The No. 24 Stanford Cardinal (5-2, 3-1 Pac-12) is back in the AP rankings after falling out following their home loss to Utah. This week they take on No. 14 Washington State (6-1, 3-1) in their fifth home game of the season. The team faces an uphill battle against the Cougars’ head coach Mike Leach and his unconventional, yet successful offense, which gave a beating to the Oregon Ducks just last week. The Daily’s King Jemison, Julio Ballista and Shan Reddy share their thoughts on the unstoppable Cougar offensive, the recent history between the Cardinal and Washington State and the woes of the Stanford offense.
The Washington State offense has been…frankly unstoppable. They’re averaging a whopping 40.7 points per game, with two performances in which they scored more than 55 points. They’re also averaging nearly 500 yards of offense per game! How does the Stanford defense expect to fare against this indomitable unit?
King Jemison (KJ): Mike Leach always has one of the most unique and exciting offenses in the country, and this year it’s also one of the most productive. The incredible part is, Wazzu has the best offense in the Pac-12 despite being completely one-dimensional. Leach’s Air Raid system is an almost exclusively passing offense that only rarely runs the ball. In fact, they use short passes and screens as a substitute for their run game. The Cougars average over 400.7 yards per game through the air. Nobody else in the Pac-12 is over 300 ypg. Meanwhile, Wazzu rushes for just 72.6 ypg, worst in the Pac-12. Quarterback Gardner Minshew has to carry the offense every week, and he has proved up to the task. Minshew leads the conference in almost every passing category, including yards, touchdowns, and completion percentage. He gets the ball out of his hands quickly and is extremely accurate.
Suffice it to say, Stanford’s defense is expected to struggle against the Cougars. The Cardinal are second-to-last in the Pac-12 in passing defense, and they haven’t faced a passing attack nearly this good. Their only chance to slow down Wazzu is to generate pressure on Minshew. Stanford has 19 sacks on the season. Washington State has only surrendered five sacks all year. They have yet to face a team that can create enough havoc in the backfield to disrupt their offense. If Stanford can get to the quarterback, they could be the first to slow down the Cougars.
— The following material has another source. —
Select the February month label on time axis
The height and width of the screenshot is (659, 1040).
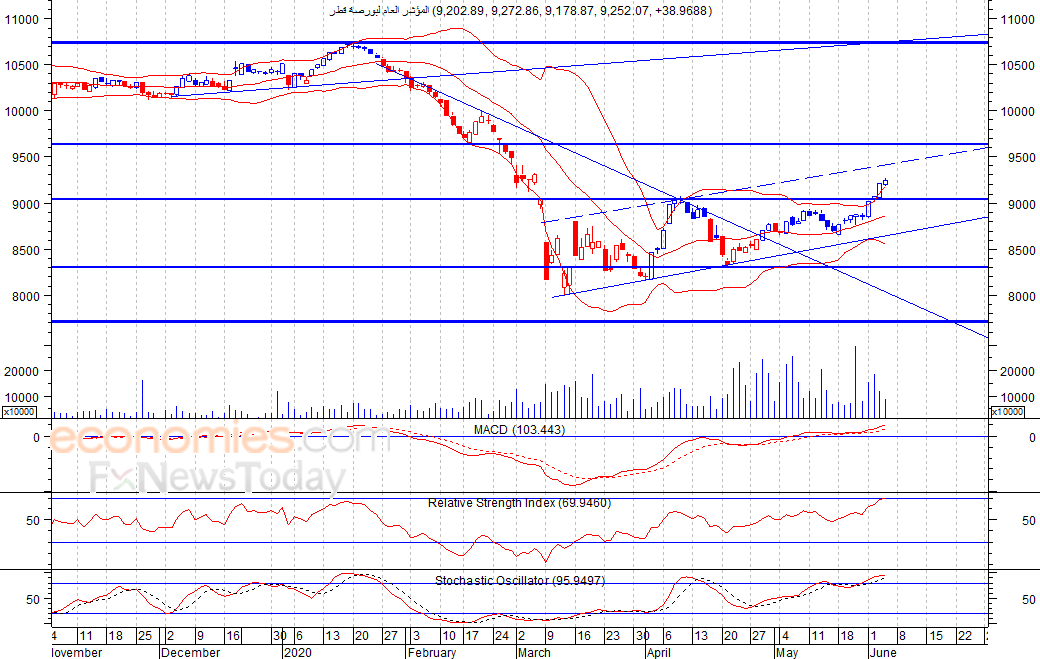click(x=432, y=652)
Julio Ballista (JB): Washington State has been impressive. Their offense reminds me of the 2007 New England Patriots, where deep, explosive passes are the norm and rushing is an afterthought. Their play screams confidence on all accounts, which as King mentioned, says a lot about Mike Leach and his willingness to lead his team in such a unique way.
The good news is: The team knows the game plan. The team knows exactly what Washington State will expect to do, so it allows for a deeper, more strategic game plan. Similar to how teams have played to Bryce Love – the Cardinal can play to Washington State’s pass.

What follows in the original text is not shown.